WHAT THE TASK ASKS.
Filter the listing below down to the lines with the word "Ausbildungsperspektiven" and copy those.

INPUT.
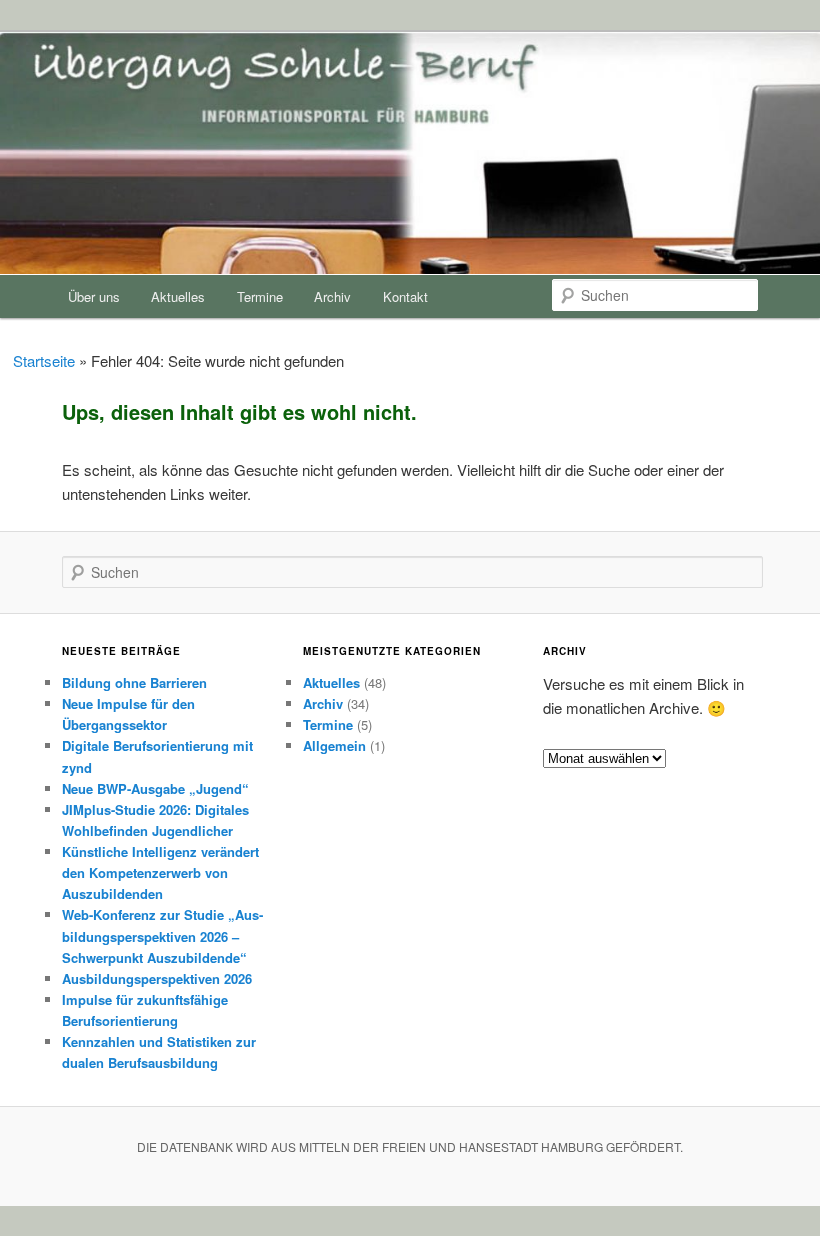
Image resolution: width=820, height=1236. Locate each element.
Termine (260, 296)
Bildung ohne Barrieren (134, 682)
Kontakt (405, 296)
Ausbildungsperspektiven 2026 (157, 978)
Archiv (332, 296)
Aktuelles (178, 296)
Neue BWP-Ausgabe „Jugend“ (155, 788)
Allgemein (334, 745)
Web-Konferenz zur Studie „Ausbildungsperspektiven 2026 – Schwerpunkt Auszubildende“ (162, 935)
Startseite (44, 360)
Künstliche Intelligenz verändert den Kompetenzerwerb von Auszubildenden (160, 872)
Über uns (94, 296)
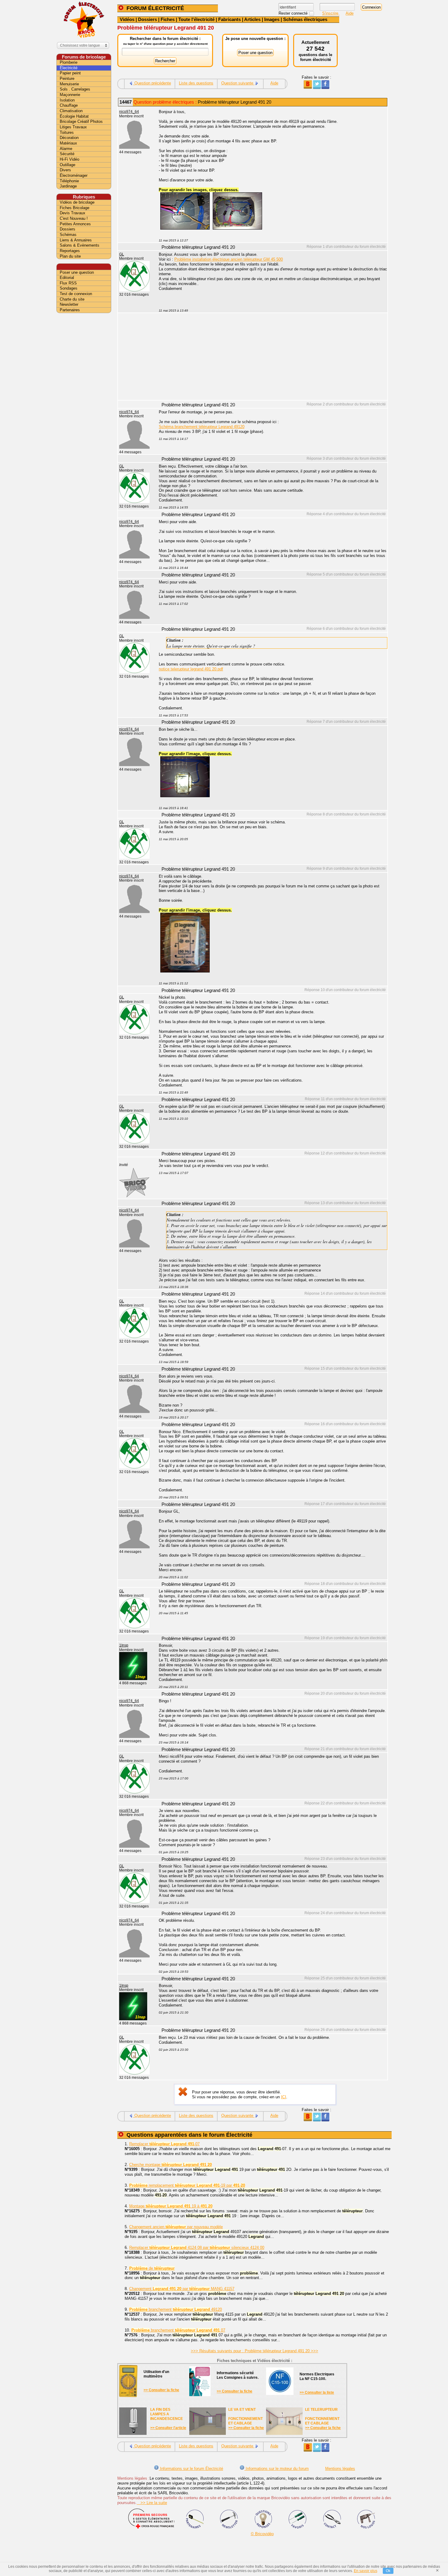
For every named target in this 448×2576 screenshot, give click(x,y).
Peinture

FINISHED EXERCISE.
Ausbildungsperspektiven 2026 (157, 978)
Web-Konferenz zur Studie „Ausbildungsperspektiven 2026 – Schwerpunkt Auszubildende“ (162, 935)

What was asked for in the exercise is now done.